§ **Goal of the exercise**: Turn everything from the line containing "Describe the element at coordinates (774, 710)" down to the line containing "What do you see at coordinates (240, 53)" into a numbered list, both of those lines included and blank lines dropped. Leave the other rows out.
- Opening Delimiter -
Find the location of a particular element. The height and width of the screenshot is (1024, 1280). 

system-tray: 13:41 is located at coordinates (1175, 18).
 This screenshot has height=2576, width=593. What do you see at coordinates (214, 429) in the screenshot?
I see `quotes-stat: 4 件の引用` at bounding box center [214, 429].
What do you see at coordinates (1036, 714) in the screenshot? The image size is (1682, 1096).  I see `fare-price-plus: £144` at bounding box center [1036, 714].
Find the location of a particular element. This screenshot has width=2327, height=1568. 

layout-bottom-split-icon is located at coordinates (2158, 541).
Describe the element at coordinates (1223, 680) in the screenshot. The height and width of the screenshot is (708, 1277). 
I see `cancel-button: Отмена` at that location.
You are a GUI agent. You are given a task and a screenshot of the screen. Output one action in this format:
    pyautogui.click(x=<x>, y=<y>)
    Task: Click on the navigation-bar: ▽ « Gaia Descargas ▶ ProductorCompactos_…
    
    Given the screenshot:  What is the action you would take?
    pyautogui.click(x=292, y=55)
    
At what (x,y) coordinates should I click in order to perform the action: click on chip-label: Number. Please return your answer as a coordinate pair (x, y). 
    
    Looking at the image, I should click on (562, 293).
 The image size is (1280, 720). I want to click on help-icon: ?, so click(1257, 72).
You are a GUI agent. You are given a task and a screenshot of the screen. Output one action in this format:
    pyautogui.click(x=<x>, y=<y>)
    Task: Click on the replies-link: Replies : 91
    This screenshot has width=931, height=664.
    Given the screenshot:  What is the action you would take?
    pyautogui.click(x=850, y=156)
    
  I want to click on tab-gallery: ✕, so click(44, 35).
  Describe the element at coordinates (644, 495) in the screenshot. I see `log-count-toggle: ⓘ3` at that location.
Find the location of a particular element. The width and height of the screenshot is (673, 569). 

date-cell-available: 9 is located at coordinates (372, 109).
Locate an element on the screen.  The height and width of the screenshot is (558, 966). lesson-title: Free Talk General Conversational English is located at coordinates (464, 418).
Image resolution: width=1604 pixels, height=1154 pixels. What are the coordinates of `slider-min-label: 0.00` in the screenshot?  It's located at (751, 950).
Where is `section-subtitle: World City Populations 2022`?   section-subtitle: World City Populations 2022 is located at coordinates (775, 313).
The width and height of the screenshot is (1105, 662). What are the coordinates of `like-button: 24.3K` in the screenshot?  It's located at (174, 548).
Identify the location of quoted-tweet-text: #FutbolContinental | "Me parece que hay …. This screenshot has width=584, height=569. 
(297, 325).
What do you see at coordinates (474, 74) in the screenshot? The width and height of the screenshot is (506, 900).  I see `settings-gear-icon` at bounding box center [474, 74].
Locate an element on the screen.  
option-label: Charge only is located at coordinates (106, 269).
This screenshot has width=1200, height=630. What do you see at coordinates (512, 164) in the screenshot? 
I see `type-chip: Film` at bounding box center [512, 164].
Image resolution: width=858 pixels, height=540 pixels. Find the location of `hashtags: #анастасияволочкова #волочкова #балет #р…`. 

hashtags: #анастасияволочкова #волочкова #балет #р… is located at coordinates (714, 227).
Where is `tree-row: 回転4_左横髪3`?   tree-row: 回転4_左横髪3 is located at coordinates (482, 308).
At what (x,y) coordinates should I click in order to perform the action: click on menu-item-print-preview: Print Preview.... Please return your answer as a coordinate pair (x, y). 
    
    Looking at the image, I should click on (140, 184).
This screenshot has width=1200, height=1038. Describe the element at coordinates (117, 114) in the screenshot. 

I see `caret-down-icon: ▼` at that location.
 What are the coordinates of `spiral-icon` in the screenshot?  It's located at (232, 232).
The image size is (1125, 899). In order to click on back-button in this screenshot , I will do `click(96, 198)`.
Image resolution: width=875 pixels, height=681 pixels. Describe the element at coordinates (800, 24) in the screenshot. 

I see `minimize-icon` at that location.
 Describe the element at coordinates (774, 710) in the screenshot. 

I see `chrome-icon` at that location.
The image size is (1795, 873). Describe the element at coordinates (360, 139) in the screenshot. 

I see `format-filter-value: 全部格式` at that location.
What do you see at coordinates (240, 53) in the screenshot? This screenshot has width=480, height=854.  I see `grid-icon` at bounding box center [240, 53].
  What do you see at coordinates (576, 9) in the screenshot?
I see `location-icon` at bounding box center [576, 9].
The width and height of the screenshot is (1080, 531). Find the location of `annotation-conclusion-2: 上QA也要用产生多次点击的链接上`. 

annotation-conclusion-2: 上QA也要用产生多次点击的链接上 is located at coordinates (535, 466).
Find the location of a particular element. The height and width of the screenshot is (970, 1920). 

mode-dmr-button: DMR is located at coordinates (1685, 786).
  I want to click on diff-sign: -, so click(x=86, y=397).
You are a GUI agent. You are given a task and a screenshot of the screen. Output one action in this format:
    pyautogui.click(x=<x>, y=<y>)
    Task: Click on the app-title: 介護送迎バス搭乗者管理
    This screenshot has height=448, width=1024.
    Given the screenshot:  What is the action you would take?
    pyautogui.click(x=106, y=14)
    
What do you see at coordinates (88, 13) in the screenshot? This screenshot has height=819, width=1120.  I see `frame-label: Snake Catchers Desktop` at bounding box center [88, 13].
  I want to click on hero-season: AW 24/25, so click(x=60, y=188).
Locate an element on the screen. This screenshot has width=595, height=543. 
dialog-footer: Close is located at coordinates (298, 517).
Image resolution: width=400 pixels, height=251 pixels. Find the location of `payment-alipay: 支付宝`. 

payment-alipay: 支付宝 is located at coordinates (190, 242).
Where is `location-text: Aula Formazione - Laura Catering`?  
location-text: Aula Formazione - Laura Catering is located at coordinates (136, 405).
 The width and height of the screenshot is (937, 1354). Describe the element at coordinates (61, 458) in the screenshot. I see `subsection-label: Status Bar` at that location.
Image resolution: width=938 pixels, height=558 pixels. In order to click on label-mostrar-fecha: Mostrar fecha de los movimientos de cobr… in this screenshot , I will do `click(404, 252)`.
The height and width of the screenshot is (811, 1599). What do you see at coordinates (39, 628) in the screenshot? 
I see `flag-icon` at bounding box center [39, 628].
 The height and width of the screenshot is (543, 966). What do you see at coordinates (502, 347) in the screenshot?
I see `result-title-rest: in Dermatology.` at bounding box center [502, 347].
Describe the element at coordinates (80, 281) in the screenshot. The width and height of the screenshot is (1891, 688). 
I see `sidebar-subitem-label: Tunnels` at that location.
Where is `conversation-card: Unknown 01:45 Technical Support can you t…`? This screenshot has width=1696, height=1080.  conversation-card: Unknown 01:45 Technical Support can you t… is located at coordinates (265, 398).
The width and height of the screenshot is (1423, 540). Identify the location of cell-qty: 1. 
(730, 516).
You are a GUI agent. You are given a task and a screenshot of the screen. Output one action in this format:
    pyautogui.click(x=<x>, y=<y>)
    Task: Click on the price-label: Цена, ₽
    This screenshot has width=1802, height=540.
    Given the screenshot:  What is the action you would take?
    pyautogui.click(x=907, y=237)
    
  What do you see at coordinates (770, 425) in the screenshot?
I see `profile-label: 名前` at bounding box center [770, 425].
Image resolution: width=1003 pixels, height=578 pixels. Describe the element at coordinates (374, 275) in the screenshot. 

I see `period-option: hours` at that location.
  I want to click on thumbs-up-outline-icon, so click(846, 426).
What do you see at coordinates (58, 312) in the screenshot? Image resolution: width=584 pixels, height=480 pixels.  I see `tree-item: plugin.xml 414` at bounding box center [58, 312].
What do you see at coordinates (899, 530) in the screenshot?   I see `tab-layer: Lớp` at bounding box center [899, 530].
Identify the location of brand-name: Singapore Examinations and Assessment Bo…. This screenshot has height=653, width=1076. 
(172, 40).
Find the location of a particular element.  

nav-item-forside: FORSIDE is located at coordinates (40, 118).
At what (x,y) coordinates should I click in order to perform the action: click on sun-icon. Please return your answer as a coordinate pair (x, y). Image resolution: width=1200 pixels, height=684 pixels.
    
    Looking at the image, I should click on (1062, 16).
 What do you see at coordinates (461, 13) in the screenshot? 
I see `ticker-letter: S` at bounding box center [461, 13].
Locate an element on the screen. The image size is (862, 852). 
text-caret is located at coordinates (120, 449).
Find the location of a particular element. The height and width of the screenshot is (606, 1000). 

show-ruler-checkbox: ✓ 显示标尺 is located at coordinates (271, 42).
- Closing Delimiter -
§ **Response to this exercise**:
1.  Describe the element at coordinates (774, 710) in the screenshot. 
2. I see `chrome-icon` at that location.
3. The image size is (1795, 873). Describe the element at coordinates (360, 139) in the screenshot. 
4. I see `format-filter-value: 全部格式` at that location.
5. What do you see at coordinates (240, 53) in the screenshot? This screenshot has width=480, height=854.  I see `grid-icon` at bounding box center [240, 53].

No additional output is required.